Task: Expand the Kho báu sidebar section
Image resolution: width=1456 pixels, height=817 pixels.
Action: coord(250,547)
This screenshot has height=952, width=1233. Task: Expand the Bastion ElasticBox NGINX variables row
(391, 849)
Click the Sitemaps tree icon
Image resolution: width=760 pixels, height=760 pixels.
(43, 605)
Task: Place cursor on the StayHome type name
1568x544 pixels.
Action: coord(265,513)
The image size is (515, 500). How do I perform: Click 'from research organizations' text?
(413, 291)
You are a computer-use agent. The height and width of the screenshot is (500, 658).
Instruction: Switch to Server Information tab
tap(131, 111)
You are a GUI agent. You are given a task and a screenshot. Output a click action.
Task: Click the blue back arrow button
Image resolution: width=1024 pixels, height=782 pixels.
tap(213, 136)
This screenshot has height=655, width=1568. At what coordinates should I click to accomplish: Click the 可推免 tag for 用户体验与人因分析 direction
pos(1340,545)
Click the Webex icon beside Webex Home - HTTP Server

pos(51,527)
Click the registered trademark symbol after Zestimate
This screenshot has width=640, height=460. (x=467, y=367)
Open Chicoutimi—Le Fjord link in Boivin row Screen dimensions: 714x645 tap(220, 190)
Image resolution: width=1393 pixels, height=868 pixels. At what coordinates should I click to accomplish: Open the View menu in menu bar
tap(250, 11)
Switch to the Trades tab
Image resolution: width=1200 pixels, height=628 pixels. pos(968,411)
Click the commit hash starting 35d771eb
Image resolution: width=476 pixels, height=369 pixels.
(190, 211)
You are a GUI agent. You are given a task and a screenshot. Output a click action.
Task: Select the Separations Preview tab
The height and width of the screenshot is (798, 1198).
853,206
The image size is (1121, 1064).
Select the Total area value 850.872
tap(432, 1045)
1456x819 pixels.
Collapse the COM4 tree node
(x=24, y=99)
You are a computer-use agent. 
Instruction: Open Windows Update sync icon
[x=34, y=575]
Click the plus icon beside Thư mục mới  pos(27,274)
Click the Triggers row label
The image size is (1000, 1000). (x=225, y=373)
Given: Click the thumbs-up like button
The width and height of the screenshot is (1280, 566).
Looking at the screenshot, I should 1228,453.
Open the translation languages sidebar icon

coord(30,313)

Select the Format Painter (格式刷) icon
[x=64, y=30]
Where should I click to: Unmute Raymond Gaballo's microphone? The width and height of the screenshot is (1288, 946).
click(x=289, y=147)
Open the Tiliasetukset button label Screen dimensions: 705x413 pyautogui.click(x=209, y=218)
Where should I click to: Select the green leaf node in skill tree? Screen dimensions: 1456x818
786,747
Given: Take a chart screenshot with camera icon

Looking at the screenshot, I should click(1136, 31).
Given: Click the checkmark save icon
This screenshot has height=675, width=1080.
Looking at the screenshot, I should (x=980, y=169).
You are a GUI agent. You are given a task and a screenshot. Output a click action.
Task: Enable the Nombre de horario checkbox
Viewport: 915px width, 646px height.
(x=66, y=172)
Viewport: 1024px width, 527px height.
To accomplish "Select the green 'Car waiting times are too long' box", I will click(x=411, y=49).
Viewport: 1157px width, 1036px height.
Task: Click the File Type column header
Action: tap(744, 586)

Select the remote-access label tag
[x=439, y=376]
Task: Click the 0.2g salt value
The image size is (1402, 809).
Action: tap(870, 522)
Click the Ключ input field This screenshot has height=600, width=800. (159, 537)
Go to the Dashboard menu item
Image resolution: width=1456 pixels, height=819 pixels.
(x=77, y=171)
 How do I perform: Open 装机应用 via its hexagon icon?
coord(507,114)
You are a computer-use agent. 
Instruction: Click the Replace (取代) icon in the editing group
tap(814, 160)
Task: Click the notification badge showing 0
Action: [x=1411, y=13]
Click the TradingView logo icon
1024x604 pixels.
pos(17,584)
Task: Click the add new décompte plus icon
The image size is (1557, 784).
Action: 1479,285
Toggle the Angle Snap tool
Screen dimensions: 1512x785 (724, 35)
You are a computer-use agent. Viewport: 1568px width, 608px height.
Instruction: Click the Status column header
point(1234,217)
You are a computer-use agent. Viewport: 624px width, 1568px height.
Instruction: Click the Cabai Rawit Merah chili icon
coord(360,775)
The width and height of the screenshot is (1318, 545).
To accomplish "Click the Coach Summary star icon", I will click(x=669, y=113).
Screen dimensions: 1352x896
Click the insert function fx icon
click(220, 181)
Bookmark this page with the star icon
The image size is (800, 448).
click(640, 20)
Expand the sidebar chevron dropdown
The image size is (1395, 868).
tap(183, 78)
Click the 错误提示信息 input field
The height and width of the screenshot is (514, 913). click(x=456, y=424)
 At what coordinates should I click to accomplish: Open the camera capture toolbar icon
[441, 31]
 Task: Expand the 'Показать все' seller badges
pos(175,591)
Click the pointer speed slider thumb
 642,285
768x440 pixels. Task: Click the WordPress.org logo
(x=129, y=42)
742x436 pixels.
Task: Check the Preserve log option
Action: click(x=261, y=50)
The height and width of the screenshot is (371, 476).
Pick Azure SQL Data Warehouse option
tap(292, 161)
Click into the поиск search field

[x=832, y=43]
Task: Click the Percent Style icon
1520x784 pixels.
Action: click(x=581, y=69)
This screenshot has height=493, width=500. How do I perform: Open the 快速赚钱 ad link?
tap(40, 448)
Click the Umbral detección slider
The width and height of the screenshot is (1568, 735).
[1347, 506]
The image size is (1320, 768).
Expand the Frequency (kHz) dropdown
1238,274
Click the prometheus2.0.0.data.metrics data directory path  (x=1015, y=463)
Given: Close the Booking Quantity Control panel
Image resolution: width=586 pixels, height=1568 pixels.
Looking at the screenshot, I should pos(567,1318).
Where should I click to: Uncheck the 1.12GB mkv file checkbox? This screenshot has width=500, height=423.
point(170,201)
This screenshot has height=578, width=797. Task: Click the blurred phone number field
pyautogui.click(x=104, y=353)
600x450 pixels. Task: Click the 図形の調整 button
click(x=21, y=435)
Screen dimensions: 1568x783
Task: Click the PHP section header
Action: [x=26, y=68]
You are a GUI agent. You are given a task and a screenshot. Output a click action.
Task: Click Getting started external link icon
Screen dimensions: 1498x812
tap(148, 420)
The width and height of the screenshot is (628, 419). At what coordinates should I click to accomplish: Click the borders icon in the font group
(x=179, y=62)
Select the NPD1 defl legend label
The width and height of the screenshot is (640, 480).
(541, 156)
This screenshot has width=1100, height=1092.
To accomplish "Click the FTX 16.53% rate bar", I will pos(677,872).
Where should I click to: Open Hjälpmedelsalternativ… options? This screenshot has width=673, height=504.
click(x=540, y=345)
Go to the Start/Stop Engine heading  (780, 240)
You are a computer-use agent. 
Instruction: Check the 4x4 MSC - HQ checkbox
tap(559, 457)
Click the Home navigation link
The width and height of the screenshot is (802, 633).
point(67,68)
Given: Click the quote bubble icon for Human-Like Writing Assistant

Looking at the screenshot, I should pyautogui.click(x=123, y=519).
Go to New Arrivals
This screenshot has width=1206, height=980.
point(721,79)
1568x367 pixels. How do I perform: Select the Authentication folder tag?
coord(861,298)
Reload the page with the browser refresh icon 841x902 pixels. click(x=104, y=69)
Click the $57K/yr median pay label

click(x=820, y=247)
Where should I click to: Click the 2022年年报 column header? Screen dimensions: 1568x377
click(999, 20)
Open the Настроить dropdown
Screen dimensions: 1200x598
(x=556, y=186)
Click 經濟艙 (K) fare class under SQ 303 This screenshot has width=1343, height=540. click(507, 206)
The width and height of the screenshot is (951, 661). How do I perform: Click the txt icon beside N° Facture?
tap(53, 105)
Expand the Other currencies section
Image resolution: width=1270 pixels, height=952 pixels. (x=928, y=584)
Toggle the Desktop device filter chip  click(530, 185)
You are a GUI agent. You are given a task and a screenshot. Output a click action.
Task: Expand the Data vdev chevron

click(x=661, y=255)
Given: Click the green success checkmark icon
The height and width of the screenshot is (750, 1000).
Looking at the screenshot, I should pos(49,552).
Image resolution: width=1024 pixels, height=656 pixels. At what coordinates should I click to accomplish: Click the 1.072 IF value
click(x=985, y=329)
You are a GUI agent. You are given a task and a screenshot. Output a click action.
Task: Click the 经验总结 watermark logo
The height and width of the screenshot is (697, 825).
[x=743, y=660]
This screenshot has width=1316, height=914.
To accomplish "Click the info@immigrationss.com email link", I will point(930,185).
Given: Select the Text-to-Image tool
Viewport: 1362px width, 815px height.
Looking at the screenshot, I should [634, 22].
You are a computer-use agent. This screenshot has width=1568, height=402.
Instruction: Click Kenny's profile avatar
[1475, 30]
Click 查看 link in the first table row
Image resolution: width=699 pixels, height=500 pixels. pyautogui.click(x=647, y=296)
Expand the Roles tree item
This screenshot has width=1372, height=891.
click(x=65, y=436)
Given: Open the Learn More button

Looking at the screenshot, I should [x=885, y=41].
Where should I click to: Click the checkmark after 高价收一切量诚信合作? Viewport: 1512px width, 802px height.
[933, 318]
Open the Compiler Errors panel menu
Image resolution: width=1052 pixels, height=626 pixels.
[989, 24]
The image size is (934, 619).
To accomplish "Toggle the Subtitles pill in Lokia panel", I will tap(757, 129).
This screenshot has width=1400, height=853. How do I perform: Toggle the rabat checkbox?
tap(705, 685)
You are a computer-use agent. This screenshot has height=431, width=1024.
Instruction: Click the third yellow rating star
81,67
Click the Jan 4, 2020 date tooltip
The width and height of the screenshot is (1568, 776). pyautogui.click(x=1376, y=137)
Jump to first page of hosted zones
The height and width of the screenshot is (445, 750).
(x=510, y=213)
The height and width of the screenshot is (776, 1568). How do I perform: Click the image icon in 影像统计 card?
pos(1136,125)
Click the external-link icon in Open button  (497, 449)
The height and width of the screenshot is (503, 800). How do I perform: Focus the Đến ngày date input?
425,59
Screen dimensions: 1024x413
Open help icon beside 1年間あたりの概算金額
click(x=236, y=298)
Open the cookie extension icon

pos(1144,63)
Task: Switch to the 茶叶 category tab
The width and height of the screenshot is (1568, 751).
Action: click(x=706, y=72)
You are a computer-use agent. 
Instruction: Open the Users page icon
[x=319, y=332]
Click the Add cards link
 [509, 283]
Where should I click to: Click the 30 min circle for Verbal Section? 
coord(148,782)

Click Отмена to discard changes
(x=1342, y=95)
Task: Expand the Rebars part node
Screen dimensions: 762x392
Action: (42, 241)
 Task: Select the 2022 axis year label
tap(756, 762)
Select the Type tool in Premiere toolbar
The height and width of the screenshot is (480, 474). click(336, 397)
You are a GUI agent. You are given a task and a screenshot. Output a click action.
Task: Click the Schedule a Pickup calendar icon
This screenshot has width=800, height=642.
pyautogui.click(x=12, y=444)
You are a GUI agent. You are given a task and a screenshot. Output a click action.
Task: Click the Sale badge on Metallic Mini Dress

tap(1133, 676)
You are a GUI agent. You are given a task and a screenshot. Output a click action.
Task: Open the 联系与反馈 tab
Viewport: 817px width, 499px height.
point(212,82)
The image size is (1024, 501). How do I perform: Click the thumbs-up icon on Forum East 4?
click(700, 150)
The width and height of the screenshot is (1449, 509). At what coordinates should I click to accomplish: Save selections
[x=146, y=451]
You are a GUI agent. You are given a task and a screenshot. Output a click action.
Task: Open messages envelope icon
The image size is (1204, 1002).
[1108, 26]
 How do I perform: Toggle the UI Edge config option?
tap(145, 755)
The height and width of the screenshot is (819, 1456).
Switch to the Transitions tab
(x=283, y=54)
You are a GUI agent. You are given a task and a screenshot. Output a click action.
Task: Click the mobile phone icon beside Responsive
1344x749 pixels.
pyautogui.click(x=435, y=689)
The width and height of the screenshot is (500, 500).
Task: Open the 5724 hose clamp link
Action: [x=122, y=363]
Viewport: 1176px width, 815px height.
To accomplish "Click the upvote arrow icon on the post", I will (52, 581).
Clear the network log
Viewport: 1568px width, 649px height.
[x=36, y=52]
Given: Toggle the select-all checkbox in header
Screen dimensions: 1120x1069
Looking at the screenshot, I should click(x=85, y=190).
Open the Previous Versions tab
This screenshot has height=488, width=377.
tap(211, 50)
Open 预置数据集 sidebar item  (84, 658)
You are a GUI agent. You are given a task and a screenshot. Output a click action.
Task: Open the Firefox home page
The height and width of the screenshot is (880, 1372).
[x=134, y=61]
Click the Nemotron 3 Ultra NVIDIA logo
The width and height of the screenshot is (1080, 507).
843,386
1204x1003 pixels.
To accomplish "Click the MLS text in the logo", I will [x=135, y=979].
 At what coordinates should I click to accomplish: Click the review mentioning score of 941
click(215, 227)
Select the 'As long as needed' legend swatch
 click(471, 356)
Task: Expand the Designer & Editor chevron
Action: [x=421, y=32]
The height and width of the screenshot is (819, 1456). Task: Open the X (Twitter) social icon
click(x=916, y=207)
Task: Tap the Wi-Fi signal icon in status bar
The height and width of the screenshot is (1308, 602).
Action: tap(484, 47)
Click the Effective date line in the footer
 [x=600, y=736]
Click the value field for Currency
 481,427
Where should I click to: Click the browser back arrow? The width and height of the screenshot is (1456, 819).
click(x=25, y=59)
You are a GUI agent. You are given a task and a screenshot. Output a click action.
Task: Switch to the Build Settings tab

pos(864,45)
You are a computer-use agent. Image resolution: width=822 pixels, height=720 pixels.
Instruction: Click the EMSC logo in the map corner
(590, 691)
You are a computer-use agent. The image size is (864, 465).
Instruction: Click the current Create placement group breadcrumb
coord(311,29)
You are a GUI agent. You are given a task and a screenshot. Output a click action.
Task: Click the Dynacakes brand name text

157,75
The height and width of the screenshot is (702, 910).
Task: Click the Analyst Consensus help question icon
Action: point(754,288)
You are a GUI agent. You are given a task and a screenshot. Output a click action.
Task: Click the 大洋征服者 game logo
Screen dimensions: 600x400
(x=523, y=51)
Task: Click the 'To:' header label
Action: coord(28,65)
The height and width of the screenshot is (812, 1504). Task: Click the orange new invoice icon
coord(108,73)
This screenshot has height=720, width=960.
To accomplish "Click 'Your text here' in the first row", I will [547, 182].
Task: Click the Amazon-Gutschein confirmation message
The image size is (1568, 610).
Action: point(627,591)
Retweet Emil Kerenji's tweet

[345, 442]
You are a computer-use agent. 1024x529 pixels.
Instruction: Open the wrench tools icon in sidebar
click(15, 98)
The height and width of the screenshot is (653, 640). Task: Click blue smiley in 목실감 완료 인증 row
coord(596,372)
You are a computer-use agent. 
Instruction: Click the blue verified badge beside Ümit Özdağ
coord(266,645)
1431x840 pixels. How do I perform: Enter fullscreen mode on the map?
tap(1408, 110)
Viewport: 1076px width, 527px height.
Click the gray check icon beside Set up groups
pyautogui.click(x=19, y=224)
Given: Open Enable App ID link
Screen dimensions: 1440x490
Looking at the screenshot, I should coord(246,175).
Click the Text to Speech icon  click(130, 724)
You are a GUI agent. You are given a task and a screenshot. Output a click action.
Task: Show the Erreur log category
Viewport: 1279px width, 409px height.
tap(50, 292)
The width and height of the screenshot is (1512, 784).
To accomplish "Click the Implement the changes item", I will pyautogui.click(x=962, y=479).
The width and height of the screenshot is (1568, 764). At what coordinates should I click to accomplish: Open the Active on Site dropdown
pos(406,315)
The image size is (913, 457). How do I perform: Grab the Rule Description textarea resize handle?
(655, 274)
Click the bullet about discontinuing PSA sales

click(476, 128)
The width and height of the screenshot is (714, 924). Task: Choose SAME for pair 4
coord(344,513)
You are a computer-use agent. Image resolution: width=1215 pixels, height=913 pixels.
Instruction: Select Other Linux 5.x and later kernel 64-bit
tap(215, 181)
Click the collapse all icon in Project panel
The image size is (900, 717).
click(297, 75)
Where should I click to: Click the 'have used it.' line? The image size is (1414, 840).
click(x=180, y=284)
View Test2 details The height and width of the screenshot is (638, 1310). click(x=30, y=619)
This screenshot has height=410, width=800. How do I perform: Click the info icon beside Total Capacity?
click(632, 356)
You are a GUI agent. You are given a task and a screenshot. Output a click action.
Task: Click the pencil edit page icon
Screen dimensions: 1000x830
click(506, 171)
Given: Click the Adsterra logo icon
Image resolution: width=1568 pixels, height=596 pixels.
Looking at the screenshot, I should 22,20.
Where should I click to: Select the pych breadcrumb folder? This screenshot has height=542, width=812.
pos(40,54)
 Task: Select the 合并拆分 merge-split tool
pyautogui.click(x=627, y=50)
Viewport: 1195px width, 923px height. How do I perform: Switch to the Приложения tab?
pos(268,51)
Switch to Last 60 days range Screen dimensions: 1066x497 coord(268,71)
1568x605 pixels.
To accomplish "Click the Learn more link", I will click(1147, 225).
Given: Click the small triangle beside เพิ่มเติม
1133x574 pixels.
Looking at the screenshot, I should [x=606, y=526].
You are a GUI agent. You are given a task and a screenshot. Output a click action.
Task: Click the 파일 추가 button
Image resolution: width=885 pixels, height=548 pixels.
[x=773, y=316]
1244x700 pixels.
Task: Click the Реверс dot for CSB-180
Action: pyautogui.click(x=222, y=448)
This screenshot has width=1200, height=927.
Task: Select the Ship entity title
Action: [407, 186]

.....

- [Instructions for the task]: Present the lines of the items above, from the line containing "768x440 pixels. Task: Click" through the line containing "Action: click(x=581, y=69)", as a Markdown table with the columns Number and Item line. Number each line in order and omit any blank lines.

- [Problem solution]:
| Number | Item line |
|---|---|
| 1 | 768x440 pixels. Task: Click the WordPress.org logo |
| 2 | (x=129, y=42) |
| 3 | 742x436 pixels. |
| 4 | Task: Check the Preserve log option |
| 5 | Action: click(x=261, y=50) |
| 6 | The height and width of the screenshot is (371, 476). |
| 7 | Pick Azure SQL Data Warehouse option |
| 8 | tap(292, 161) |
| 9 | Click into the поиск search field |
| 10 | [x=832, y=43] |
| 11 | Task: Click the Percent Style icon |
| 12 | 1520x784 pixels. |
| 13 | Action: click(x=581, y=69) |